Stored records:
# # # # #

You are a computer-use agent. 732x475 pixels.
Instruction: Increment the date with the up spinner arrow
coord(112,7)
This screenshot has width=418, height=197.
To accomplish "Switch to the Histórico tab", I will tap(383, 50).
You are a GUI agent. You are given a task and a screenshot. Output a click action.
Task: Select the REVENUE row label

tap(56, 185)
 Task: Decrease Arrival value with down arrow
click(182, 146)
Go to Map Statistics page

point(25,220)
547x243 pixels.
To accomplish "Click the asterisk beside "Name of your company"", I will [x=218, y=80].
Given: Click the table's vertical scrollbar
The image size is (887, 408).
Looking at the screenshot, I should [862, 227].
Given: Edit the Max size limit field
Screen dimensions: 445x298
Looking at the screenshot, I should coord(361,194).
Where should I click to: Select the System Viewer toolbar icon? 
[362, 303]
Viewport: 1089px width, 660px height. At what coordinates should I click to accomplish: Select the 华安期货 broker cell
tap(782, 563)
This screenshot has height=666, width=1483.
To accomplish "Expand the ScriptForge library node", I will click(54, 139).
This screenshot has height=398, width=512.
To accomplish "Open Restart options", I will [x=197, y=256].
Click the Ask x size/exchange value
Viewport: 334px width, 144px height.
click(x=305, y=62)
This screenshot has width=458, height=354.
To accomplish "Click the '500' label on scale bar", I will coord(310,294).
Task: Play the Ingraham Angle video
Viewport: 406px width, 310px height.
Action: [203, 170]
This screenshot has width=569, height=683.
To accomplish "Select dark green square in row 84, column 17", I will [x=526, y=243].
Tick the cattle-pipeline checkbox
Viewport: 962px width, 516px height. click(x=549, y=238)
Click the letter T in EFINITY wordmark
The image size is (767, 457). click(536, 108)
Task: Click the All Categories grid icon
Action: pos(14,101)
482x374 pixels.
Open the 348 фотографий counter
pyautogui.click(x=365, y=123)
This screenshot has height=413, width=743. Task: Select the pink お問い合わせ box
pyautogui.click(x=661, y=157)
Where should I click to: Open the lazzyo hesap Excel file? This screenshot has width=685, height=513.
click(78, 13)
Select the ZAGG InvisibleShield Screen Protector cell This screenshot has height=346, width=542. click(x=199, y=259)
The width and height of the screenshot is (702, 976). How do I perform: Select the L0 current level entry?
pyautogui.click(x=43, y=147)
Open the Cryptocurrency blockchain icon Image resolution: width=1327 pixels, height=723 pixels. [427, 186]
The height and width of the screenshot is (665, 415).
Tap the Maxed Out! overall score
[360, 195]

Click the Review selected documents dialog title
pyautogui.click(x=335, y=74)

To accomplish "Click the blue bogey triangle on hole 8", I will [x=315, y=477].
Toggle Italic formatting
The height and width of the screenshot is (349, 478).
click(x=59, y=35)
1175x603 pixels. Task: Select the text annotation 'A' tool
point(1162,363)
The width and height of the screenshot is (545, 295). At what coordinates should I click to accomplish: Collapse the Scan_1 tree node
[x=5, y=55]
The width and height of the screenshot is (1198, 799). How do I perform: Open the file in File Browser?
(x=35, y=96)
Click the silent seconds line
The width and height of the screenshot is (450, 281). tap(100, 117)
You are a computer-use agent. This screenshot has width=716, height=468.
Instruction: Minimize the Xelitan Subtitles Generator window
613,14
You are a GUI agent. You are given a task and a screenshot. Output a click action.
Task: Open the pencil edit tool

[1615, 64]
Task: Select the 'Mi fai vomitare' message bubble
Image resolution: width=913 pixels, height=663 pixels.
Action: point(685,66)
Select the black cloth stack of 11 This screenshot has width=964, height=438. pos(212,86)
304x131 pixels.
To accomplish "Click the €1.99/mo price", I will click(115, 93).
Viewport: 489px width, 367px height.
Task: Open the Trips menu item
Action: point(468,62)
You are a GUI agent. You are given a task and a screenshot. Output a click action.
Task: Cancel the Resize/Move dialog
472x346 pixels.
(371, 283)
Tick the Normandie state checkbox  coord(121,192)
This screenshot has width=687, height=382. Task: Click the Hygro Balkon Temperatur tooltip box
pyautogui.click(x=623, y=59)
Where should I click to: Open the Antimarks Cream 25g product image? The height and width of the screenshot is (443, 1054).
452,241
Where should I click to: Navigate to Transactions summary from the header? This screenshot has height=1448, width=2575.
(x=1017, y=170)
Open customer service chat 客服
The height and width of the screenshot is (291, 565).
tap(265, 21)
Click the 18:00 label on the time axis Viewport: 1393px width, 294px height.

# # # # #

ASSIGNMENT.
Make sure that every entry above is copied out exactly as it stands.

REPLY.
You are a computer-use agent. 732x475 pixels.
Instruction: Increment the date with the up spinner arrow
coord(112,7)
This screenshot has width=418, height=197.
To accomplish "Switch to the Histórico tab", I will tap(383, 50).
You are a GUI agent. You are given a task and a screenshot. Output a click action.
Task: Select the REVENUE row label

tap(56, 185)
 Task: Decrease Arrival value with down arrow
click(182, 146)
Go to Map Statistics page

point(25,220)
547x243 pixels.
To accomplish "Click the asterisk beside "Name of your company"", I will [x=218, y=80].
Given: Click the table's vertical scrollbar
The image size is (887, 408).
Looking at the screenshot, I should [862, 227].
Given: Edit the Max size limit field
Screen dimensions: 445x298
Looking at the screenshot, I should coord(361,194).
Where should I click to: Select the System Viewer toolbar icon? 
[362, 303]
Viewport: 1089px width, 660px height. At what coordinates should I click to accomplish: Select the 华安期货 broker cell
tap(782, 563)
This screenshot has height=666, width=1483.
To accomplish "Expand the ScriptForge library node", I will click(54, 139).
This screenshot has height=398, width=512.
To accomplish "Open Restart options", I will [x=197, y=256].
Click the Ask x size/exchange value
Viewport: 334px width, 144px height.
click(x=305, y=62)
This screenshot has width=458, height=354.
To accomplish "Click the '500' label on scale bar", I will coord(310,294).
Task: Play the Ingraham Angle video
Viewport: 406px width, 310px height.
Action: [203, 170]
This screenshot has width=569, height=683.
To accomplish "Select dark green square in row 84, column 17", I will [x=526, y=243].
Tick the cattle-pipeline checkbox
Viewport: 962px width, 516px height. click(x=549, y=238)
Click the letter T in EFINITY wordmark
The image size is (767, 457). click(536, 108)
Task: Click the All Categories grid icon
Action: pos(14,101)
482x374 pixels.
Open the 348 фотографий counter
pyautogui.click(x=365, y=123)
This screenshot has height=413, width=743. Task: Select the pink お問い合わせ box
pyautogui.click(x=661, y=157)
Where should I click to: Open the lazzyo hesap Excel file? This screenshot has width=685, height=513.
click(78, 13)
Select the ZAGG InvisibleShield Screen Protector cell This screenshot has height=346, width=542. click(x=199, y=259)
The width and height of the screenshot is (702, 976). How do I perform: Select the L0 current level entry?
pyautogui.click(x=43, y=147)
Open the Cryptocurrency blockchain icon Image resolution: width=1327 pixels, height=723 pixels. [427, 186]
The height and width of the screenshot is (665, 415).
Tap the Maxed Out! overall score
[360, 195]

Click the Review selected documents dialog title
pyautogui.click(x=335, y=74)

To accomplish "Click the blue bogey triangle on hole 8", I will [x=315, y=477].
Toggle Italic formatting
The height and width of the screenshot is (349, 478).
click(x=59, y=35)
1175x603 pixels. Task: Select the text annotation 'A' tool
point(1162,363)
The width and height of the screenshot is (545, 295). At what coordinates should I click to accomplish: Collapse the Scan_1 tree node
[x=5, y=55]
The width and height of the screenshot is (1198, 799). How do I perform: Open the file in File Browser?
(x=35, y=96)
Click the silent seconds line
The width and height of the screenshot is (450, 281). tap(100, 117)
You are a computer-use agent. This screenshot has width=716, height=468.
Instruction: Minimize the Xelitan Subtitles Generator window
613,14
You are a GUI agent. You are given a task and a screenshot. Output a click action.
Task: Open the pencil edit tool

[1615, 64]
Task: Select the 'Mi fai vomitare' message bubble
Image resolution: width=913 pixels, height=663 pixels.
Action: point(685,66)
Select the black cloth stack of 11 This screenshot has width=964, height=438. pos(212,86)
304x131 pixels.
To accomplish "Click the €1.99/mo price", I will click(115, 93).
Viewport: 489px width, 367px height.
Task: Open the Trips menu item
Action: point(468,62)
You are a GUI agent. You are given a task and a screenshot. Output a click action.
Task: Cancel the Resize/Move dialog
472x346 pixels.
(371, 283)
Tick the Normandie state checkbox  coord(121,192)
This screenshot has width=687, height=382. Task: Click the Hygro Balkon Temperatur tooltip box
pyautogui.click(x=623, y=59)
Where should I click to: Open the Antimarks Cream 25g product image? The height and width of the screenshot is (443, 1054).
452,241
Where should I click to: Navigate to Transactions summary from the header? This screenshot has height=1448, width=2575.
(x=1017, y=170)
Open customer service chat 客服
The height and width of the screenshot is (291, 565).
tap(265, 21)
Click the 18:00 label on the time axis Viewport: 1393px width, 294px height.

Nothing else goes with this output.